Latency arbitrage, electronic equity exploitation, and high frequency
trading are the financial jargon that has been discussed regularly this
past month. People claim that the U.S. stock market is fixed; by high
frequency traders, investment banks, and private stock exchanges. But
what does it all mean?
Public and private exchanges contain high
performance computers that are programmed to trade financial vehicles at
the speed of light. Each computer trades large portions of equities at
fractions of seconds, simultaneously receiving information on the same
equities, milliseconds before regular investors receive the data. The
high frequency trading firms collect data only milliseconds in advance,
so what is the issue?
The concept of latency arbitrage is
surrounded by the idea of people receiving market data at different
times; the disparity in time is minuscule. Latency arbitrage occurs when
high frequency trading algorithms engage in trades a split-second
before a competing trader and then relay the stock moments later for a
small profit. While the profits per trade are small, the aggregate
revenue from HFT is a considerable portion of the wealth traded in the
United States stock market. Essentially, latency arbitrage is the
forefront issue of HFT - algorithmic trading, specifically utilizing
sophisticated technological tools and computer algorithms to rapidly
trade securities.
Today, we find private exchanges that pay large
sums of money to lay high speed fiber optic cables from trading venues
directly to their servers, skimming milliseconds off the time they
receive market data.
Here is an illustration of how high frequency
trading firms exploit time intervals of multiple shares in a single
trade: You purchase 20 shares of Bank of America at $17.80147. You put
the order through your online brokerage. The brokerage buys 5 shares
from an investor in Chicago, 5 from a firm in Los Angeles, and 10 from
one in Denver. The brokerage then sends your order through high speed
fiber optic cables to the parties in Denver, Chicago and Los Angeles. As
soon as your order reaches Denver, firms who have cables running
directly to that exchange will see your prospective order, and within
the 4 milliseconds that you purchase 10 shares from Denver and 5 shares
from Chicago, high speed trading firms sell Bank of America stock to you
at $17.80689 and an even higher price by the time your order reaches
Los Angeles. Firms utilize various manipulations, as such on large
scales to investors and firms all over the country.
Companies such
as the Royal Bank of Canada have developed software that staggers a
trade in order to allow each party involved to receive the information
immediately. Meaning (in the context above), your order to buy Bank of
America will reach Chicago, Denver, and Los Angeles all at the same
time, not leaving a nanosecond for high frequency traders to front-run
your order. Other trading firms such as Fidelity have installed 80
kilometer coils of fiber optic cables between themselves and other
traders. The coil serves to delay the trades that run in and out of the
firm. When high frequency traders submit their trade to Fidelity, their
data goes through optic cables for a full 80 kilometers, and reaches the
trader at the same time as all other trades.
Essentially,
companies who have the financial means to skip to the front of the line
to trade, do so. These firms are ambivalent to what they are trading;
they trade because they know they are guaranteed a profit. High
frequency traders are not playing the market, they are playing the
players. HFT has from its inception been the domain of mathematicians
and physicists. The simple idea of physicists having their own niche in
trading in the stock market should raise eyebrows alone. These traders
are not actually investing capital; they are collecting what is
essentially a tax off of every share of equity that is traded.

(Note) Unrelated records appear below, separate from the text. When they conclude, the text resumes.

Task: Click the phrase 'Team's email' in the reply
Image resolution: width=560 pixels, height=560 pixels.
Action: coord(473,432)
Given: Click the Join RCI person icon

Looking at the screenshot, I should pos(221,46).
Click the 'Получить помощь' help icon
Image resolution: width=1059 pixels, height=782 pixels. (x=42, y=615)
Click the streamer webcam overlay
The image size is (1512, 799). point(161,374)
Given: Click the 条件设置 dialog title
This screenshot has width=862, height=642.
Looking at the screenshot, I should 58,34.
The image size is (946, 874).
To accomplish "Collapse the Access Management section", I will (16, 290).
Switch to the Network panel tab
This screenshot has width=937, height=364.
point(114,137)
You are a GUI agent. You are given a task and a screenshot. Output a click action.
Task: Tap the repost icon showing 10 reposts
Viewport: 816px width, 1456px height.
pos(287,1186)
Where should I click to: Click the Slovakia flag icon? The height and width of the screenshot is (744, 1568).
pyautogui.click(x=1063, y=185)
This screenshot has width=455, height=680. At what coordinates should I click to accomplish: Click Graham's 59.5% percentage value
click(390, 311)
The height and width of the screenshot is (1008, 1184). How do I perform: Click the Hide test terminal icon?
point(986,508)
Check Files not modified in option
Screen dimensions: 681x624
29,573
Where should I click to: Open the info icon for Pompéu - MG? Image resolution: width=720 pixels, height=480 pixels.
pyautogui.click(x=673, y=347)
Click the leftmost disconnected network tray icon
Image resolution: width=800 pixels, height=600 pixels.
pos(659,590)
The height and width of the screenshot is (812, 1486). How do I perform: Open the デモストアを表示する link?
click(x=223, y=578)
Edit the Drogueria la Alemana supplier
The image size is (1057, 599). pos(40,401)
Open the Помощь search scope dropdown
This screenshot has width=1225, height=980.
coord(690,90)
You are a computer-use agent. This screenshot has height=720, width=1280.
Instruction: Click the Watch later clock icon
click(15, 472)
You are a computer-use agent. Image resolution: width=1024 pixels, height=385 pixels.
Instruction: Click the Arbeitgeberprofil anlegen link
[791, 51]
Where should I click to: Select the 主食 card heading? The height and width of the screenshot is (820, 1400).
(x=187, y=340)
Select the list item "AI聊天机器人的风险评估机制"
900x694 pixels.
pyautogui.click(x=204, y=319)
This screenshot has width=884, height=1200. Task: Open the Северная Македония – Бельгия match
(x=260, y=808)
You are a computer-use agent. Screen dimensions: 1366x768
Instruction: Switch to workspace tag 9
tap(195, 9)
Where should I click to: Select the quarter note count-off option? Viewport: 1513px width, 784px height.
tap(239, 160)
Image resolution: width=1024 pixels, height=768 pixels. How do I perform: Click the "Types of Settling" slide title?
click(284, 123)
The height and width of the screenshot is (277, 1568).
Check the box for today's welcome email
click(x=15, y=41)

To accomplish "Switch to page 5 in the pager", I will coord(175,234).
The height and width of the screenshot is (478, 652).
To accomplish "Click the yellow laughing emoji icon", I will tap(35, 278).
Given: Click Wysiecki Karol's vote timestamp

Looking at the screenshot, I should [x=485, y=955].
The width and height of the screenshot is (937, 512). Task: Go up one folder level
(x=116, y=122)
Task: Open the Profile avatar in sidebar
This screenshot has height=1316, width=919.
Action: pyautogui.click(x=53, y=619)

Unfortunately, it is legal... and interestingly, big banks are not up in
arms about it. Simply put, all they have to do is place themselves on
the same plane as the high frequency traders, which would include either
trading algorithms that stagger each trade or coils of high speed fiber
optic cables that physically combat the rate at which all parties
receive data.
Ultimately, the latency arbitrage form of high
frequency trading is legal, but it certainly is not victimless anymore.
All investors who do not have the same means of trading as high
frequency traders, are forced to pay a marginally higher price. On one
hand, the firms engaging in HFT did pay large sums in order to do so -
allowing merit to the notion that it is each firm's prerogative.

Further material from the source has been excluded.